[PROBLEM STATEMENT]
Quote, word for word, the line containing "You are a GUI" and all lines that follow it to the end of the records, with no pictures.

Screenshot grounding data
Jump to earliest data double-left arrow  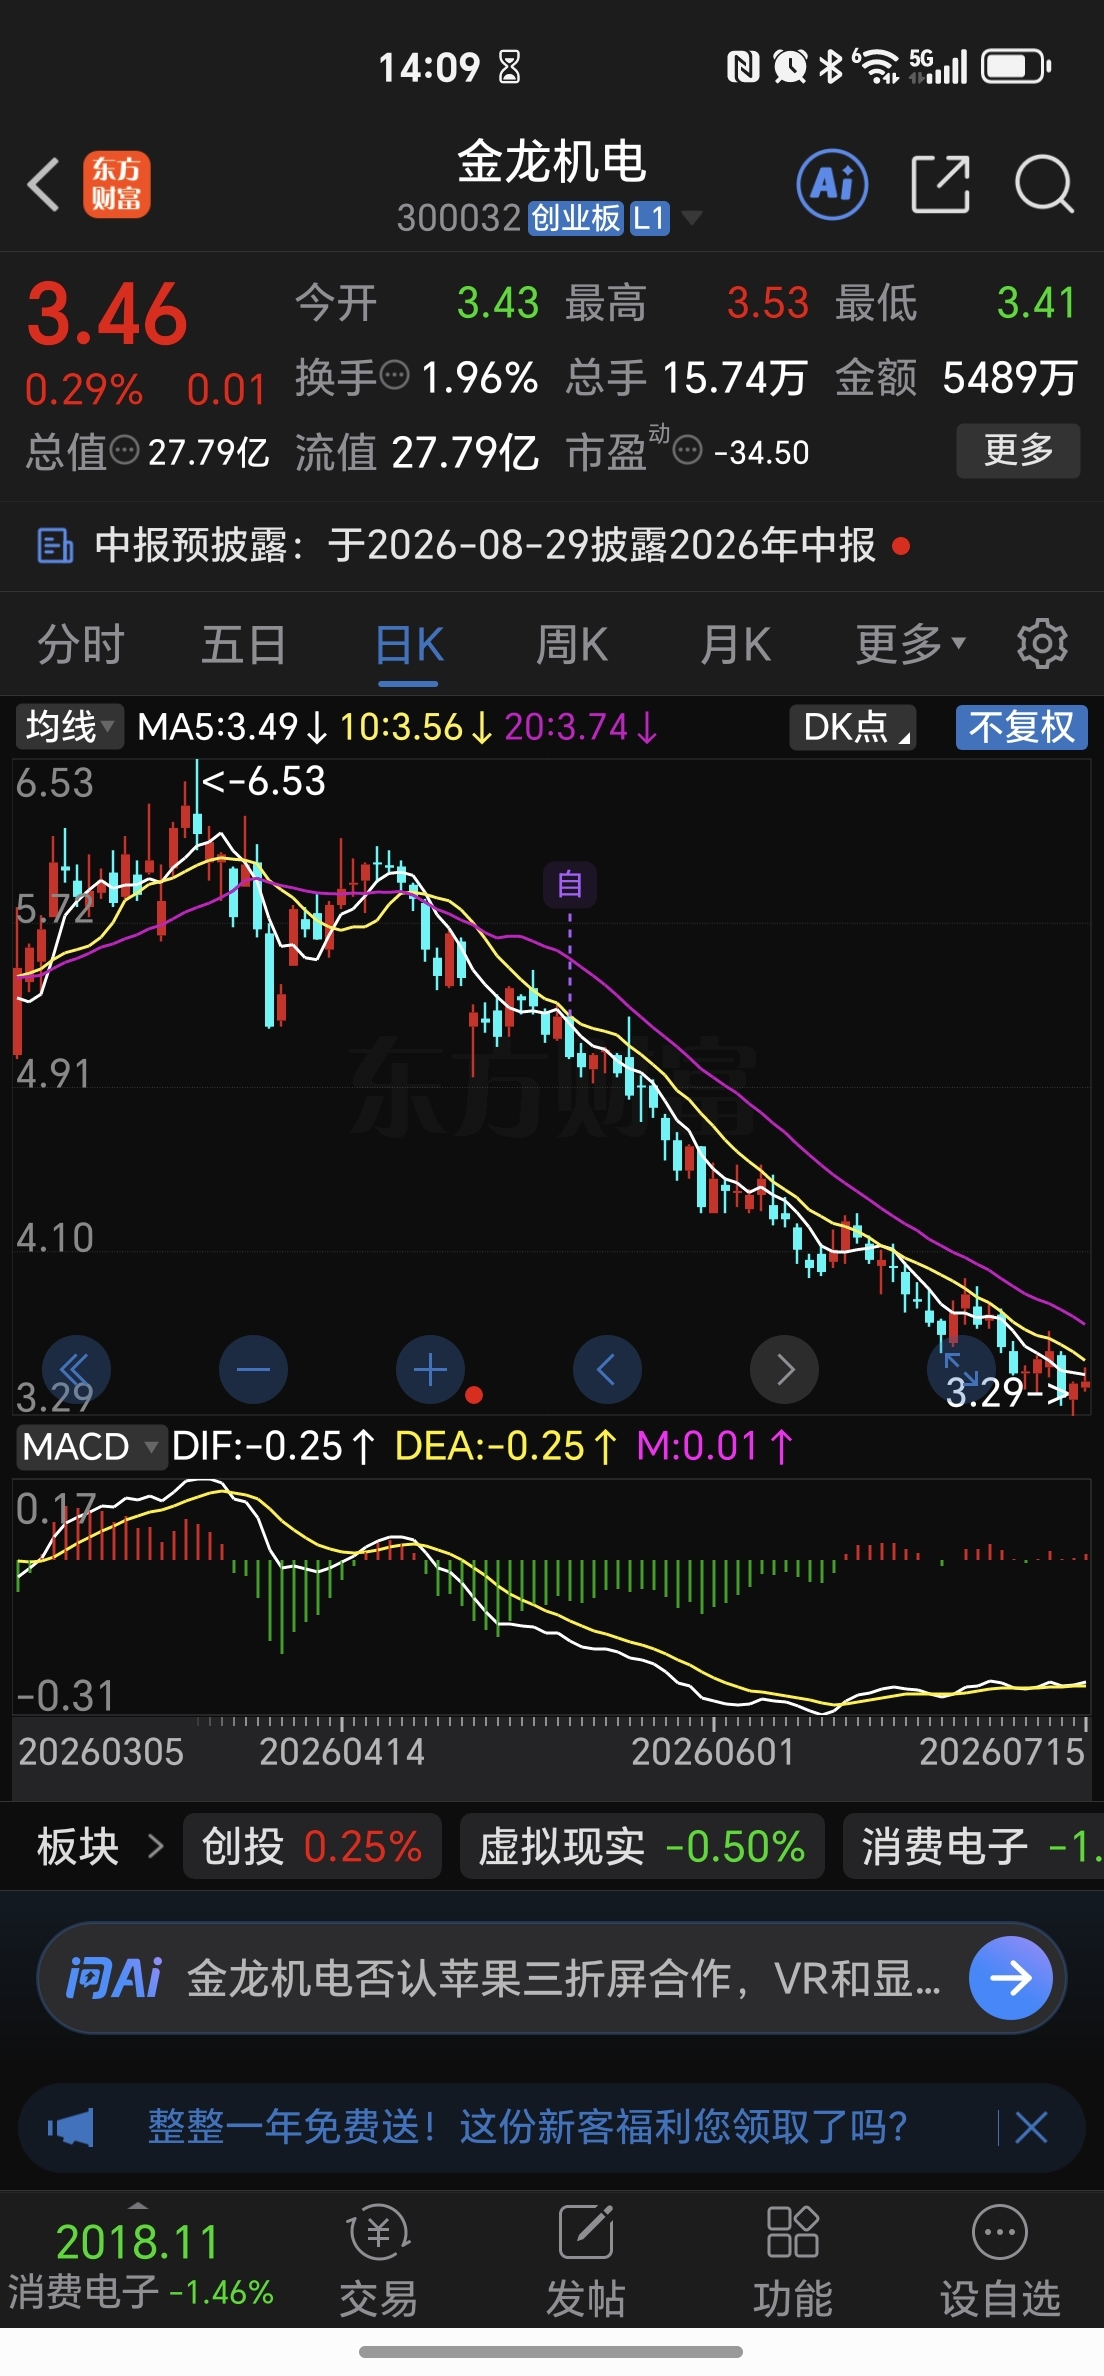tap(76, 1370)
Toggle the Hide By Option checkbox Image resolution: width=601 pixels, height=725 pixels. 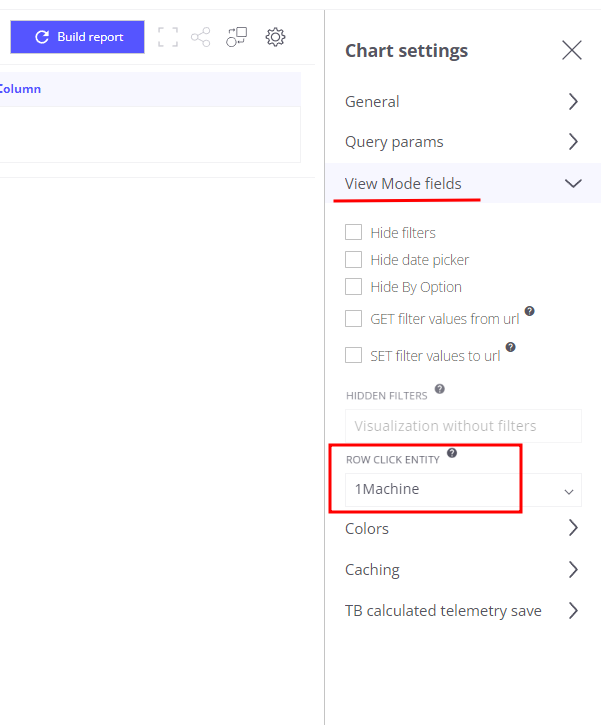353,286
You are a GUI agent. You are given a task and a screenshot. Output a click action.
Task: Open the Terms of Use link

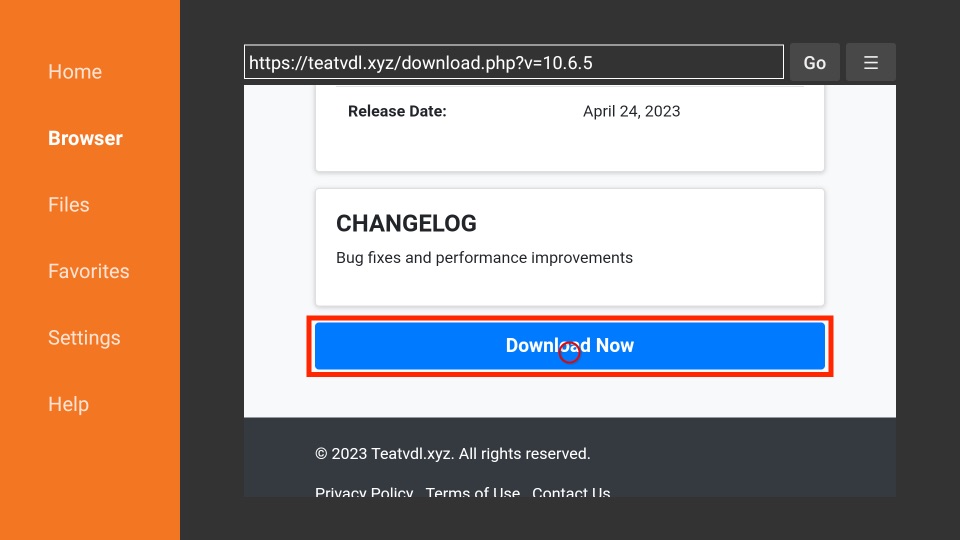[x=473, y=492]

[YOUR RESPONSE]
You are a GUI agent. You are given a task and a screenshot. Output a click action.
Task: Open the Terms of Use link

[x=473, y=492]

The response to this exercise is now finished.